The days of baseball as we knew it are over, and we are entering an age of digitalized sports. Remember when baseball games on the boxy television set used to look like this? Or when you had to wait for the next morning’s paper to see last night’s statistics or the standings around the league?

Well today, we are spoiled. The hotel’s channels aren’t playing your home team’s game?, then flip open your inch-thin laptop and watch it live on MLB.tv. If you’re at home, then you’re lucky and can truly become part of the game with your 1080p HD 62” flat screen, your 12 speaker surround sound, and the neighborhood shaking subwoofer. The number of stats have grown tremendously with the addition of up-to-date statistics and advanced computerized data for each baseball game, too.

One company that has helped speed up this revolution is a California based company called Sportvision. Perhaps most-widely known for their Virtual Yellow 1st Down line shown on every play of every NFL game, Sportvision has made its mark in nearly every sport, ranging from football and NASCAR, to horse racing and the Olympics.

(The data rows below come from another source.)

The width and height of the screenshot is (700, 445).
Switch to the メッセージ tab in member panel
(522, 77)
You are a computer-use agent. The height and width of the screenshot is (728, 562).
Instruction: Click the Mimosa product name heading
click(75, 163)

Baseball is a sport like no other: on the outside it may seem like “…six minutes of action crammed into two-and-one-half hours.” ~Ray Fitzgerald, in Boston Glove, 1970, but to the die-hard, truly passionate baseball fan, it is 2 ½ hours of excitement and emotion. Every single play is filled with mind-numbing decisions and overwhelming athletic prowess, and for every single play there are innumerable stats that are processed. I think that for many fans, baseball is not only a game which showcases the finest athletes in all of sports, but a statistical analysis of each of these multifaceted plays and players.

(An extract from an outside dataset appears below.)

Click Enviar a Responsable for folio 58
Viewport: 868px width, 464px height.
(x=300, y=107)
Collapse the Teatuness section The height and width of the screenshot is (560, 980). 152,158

Sportvision, largely affiliated with ESPN and MLB, understands this, and has created various technologies which have furthered the technical study of the world of stats.

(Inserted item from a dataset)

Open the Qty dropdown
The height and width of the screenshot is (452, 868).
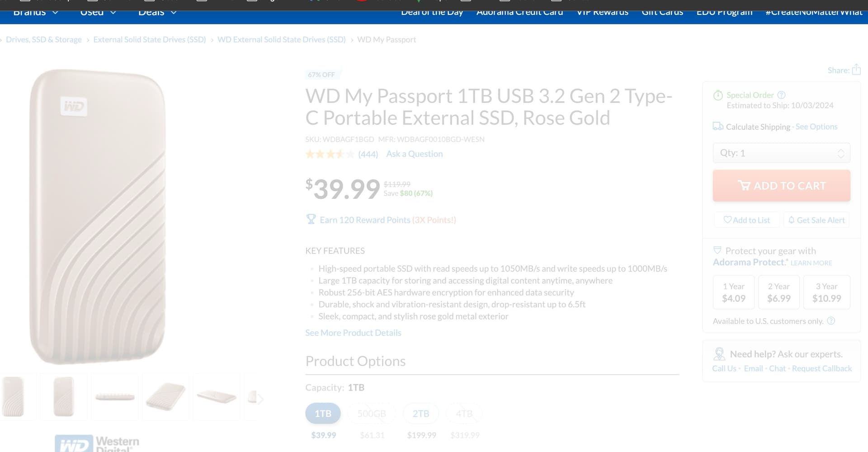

ieeghn.org has this to say about Sportsvision, "The success of Sportvision has hinged on solving two technological problems. The first involves locating or tracking a target in real space and (crucially for live events) in real time. The second involves superimposing graphics onto that target — taking into account not only its movement, but that of the television cameras (whose lenses additionally introduce distortions). Moreover, the system has to work with several cameras simultaneously."

For example, the KZone on ESPN, developed by Sportvision, is able to show precisely where the ball entered the strike zone, accurate to 2/5 of an inch. This is done by using multiple camera sensors to create a virtual strike zone and a 3D model of the ball’s path to pinpoint the location of the pitch’s intersection with the zone. Not only can KZone show the location of a single pitch, but also has the extremely valuable ability (for which it won an Emmy Award) to show pitches in sequence in order to show how a pitcher “works” a batter.

Another one of Sportvision’s amazing technologies is PITCHf/x, a tool used on MLB Gameday. Using the camera sensors for KZone, points are plotted to create a virtual “tail” behind the ball to show what type of pitch was thrown and the exact path of the ball.

Other Sportvision innovations include personal Hit Charts, the Lead-off Line, and pregame Player Cards.
Coming Soon: FIELDf/x – FIELDf/x is a new technology which records the flight, location, trajectory and speed of the ball, and the position, route and speed of the fielder (as well as many other things) in order to determine the difficulty of the catch and compare the catch (or lack thereof) against other plays and players around the league. "The concept of being able to quantify that is appealing to teams, to the fans, and to stat heads." ~ September 19, 2009, Sam Whiting, San Francisco Chronicle. It will provide an entirely new way to contrast various players at every position and evaluate who should really win the Gold Glove awards. It will be interesting to see if Sportsvision decides to incorporate UZR (Ultimate Zone Rating) virtual imaging in the next installation of the f/x series. This new technology has already been experimented with at AT&T Park (SF Giants), and FIELDf/x is expected to hit other ballparks for the 2010 season.

There has been an amazing transition in revolutionary technology for baseball over the past 15 years, and it only seems to be accelerating to better and more advanced ways of analyzing this multifaceted game. What’s next, an Albert Pujols pick in the dirt in 3D?